| Problem statement |
What is needed is an exact printout of all the data.

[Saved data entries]
───

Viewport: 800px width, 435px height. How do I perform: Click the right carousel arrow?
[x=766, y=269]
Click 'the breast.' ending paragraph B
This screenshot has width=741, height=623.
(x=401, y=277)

───

| Completed exercise |
Viewport: 800px width, 435px height. How do I perform: Click the right carousel arrow?
[x=766, y=269]
Click 'the breast.' ending paragraph B
This screenshot has width=741, height=623.
(x=401, y=277)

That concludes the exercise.